The Good: Amazing prose that seamlessly shifts between characters creating a distinct flavor for each whether in first-person or third. The setup of with the self-declared unreliable narrator adds a more experimental feel to it, while also adding some additional intrigue. The excellent prose is also used to make info dumps interesting, and while these dumps are helpful, they’re delayed and spaced out in a very professional, clearly thought-out manner. The writing alone in this book makes me want to read Banks’ “space-operatic” works (Consider Phlebas and The Player of Games to start with).

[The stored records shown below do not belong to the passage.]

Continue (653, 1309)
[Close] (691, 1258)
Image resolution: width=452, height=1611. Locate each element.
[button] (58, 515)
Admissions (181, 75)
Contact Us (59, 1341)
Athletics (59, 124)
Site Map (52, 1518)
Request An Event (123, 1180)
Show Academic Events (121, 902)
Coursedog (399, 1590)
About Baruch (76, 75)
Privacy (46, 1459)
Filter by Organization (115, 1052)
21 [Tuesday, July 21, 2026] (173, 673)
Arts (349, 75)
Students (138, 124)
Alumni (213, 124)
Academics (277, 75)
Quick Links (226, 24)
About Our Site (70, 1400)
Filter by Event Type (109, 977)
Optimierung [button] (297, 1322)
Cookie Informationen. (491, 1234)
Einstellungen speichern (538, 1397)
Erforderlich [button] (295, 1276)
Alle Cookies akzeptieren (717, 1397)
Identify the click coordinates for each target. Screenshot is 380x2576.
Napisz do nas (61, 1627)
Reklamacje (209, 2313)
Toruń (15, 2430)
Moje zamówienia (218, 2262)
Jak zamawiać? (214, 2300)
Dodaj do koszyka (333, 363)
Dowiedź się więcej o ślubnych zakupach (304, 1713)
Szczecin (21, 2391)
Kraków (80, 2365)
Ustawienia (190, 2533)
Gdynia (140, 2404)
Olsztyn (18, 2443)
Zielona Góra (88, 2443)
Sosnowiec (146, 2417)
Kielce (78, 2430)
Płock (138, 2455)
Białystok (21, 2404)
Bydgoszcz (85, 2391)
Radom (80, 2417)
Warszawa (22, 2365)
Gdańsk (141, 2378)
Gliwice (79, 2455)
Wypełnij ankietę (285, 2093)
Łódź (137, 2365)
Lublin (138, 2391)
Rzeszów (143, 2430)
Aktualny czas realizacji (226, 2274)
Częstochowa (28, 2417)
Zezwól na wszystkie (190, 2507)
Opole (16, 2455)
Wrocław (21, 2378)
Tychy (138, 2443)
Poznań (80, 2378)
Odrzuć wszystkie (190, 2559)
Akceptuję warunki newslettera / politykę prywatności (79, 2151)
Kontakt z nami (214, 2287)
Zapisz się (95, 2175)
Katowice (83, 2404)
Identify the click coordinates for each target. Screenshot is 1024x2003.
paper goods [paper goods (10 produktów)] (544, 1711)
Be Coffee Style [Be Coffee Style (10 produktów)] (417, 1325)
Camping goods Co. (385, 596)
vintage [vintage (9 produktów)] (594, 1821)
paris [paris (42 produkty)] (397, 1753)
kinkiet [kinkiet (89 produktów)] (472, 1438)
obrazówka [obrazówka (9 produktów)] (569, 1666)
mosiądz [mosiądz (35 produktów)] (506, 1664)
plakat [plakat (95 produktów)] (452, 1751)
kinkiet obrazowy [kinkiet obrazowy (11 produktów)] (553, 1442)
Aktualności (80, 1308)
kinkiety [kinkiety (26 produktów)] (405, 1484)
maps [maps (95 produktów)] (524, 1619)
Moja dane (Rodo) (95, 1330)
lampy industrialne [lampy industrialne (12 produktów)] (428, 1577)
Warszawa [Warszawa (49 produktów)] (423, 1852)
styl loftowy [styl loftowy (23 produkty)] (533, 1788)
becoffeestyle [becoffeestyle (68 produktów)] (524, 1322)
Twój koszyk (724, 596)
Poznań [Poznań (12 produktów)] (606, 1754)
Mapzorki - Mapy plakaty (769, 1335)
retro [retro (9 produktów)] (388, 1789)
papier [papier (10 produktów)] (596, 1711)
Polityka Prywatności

The Bad: Banks is guilty of proselytizing for a few causes at points during the book, the most obvious of which is the use of torture as an interrogation technique. Honestly, I could have done without pretty much the whole Philosopher character in the book (the who does the torturing). I realize he is important in a few places, but for the number of pages dedicated to him and his background, I feel like there should have been more tie-in with the book rather than just serving as a platform to say that torture is bad. But then, I’m one of those people who doesn’t really like to examine society through the lens of a future world and would rather read and write adventure (or perhaps “pulp”) style fiction.
A Final Note (on my review in general): I am not going to review books that I feel are just mediocre or otherwise not worth reading. You can feel confident that if you see a book review here, it will be because I feel the book is worth your time to read (and this comes from a self-proclaimed slow – although actually fairly average – reader). I may consider reviewing a book that I had to put down in order to warn people away from wasting their time. But there’s enough negative media in the world already, that my goals is to focus on the good books and leave others to tell you what not to read.